→ DATA
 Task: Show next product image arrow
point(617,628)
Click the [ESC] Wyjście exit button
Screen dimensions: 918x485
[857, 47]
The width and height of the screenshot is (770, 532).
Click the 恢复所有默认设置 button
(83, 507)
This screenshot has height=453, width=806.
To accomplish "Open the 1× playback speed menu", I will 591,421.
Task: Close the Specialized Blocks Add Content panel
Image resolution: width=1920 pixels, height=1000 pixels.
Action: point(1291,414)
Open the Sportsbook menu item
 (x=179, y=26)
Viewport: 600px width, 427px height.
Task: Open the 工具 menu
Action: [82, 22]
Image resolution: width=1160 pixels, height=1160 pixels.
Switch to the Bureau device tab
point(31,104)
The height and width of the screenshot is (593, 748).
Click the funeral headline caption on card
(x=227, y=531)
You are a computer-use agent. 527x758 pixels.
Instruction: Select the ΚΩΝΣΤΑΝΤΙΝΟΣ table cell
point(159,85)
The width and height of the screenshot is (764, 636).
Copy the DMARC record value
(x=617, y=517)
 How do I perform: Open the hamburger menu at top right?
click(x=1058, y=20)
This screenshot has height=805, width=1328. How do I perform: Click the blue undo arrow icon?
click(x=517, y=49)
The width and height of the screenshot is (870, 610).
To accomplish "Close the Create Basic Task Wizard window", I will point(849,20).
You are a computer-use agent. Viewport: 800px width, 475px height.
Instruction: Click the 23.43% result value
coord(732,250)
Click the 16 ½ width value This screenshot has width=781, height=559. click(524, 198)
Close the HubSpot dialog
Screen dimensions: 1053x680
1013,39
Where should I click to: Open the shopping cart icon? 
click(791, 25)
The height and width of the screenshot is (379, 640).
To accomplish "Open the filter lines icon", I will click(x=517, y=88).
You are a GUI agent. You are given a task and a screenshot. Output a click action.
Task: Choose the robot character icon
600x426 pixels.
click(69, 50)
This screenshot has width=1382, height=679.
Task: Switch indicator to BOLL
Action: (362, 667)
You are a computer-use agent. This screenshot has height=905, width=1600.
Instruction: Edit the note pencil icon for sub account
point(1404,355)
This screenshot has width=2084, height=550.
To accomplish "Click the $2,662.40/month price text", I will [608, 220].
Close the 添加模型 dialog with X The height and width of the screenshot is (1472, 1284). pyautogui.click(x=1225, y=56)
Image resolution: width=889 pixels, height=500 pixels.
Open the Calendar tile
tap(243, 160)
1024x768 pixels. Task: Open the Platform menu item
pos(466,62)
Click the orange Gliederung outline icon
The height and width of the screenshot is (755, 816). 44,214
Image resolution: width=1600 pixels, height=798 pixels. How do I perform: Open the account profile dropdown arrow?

→ WHAT TO PRODUCE
Please retype all of the material above, keeping it exact.

→ PROBLEM SOLUTION
 Task: Show next product image arrow
point(617,628)
Click the [ESC] Wyjście exit button
Screen dimensions: 918x485
[857, 47]
The width and height of the screenshot is (770, 532).
Click the 恢复所有默认设置 button
(83, 507)
This screenshot has height=453, width=806.
To accomplish "Open the 1× playback speed menu", I will 591,421.
Task: Close the Specialized Blocks Add Content panel
Image resolution: width=1920 pixels, height=1000 pixels.
Action: point(1291,414)
Open the Sportsbook menu item
 (x=179, y=26)
Viewport: 600px width, 427px height.
Task: Open the 工具 menu
Action: [82, 22]
Image resolution: width=1160 pixels, height=1160 pixels.
Switch to the Bureau device tab
point(31,104)
The height and width of the screenshot is (593, 748).
Click the funeral headline caption on card
(x=227, y=531)
You are a computer-use agent. 527x758 pixels.
Instruction: Select the ΚΩΝΣΤΑΝΤΙΝΟΣ table cell
point(159,85)
The width and height of the screenshot is (764, 636).
Copy the DMARC record value
(x=617, y=517)
 How do I perform: Open the hamburger menu at top right?
click(x=1058, y=20)
This screenshot has height=805, width=1328. How do I perform: Click the blue undo arrow icon?
click(x=517, y=49)
The width and height of the screenshot is (870, 610).
To accomplish "Close the Create Basic Task Wizard window", I will point(849,20).
You are a computer-use agent. Viewport: 800px width, 475px height.
Instruction: Click the 23.43% result value
coord(732,250)
Click the 16 ½ width value This screenshot has width=781, height=559. click(524, 198)
Close the HubSpot dialog
Screen dimensions: 1053x680
1013,39
Where should I click to: Open the shopping cart icon? 
click(791, 25)
The height and width of the screenshot is (379, 640).
To accomplish "Open the filter lines icon", I will click(x=517, y=88).
You are a GUI agent. You are given a task and a screenshot. Output a click action.
Task: Choose the robot character icon
600x426 pixels.
click(69, 50)
This screenshot has width=1382, height=679.
Task: Switch indicator to BOLL
Action: (362, 667)
You are a computer-use agent. This screenshot has height=905, width=1600.
Instruction: Edit the note pencil icon for sub account
point(1404,355)
This screenshot has width=2084, height=550.
To accomplish "Click the $2,662.40/month price text", I will [608, 220].
Close the 添加模型 dialog with X The height and width of the screenshot is (1472, 1284). pyautogui.click(x=1225, y=56)
Image resolution: width=889 pixels, height=500 pixels.
Open the Calendar tile
tap(243, 160)
1024x768 pixels. Task: Open the Platform menu item
pos(466,62)
Click the orange Gliederung outline icon
The height and width of the screenshot is (755, 816). 44,214
Image resolution: width=1600 pixels, height=798 pixels. How do I perform: Open the account profile dropdown arrow?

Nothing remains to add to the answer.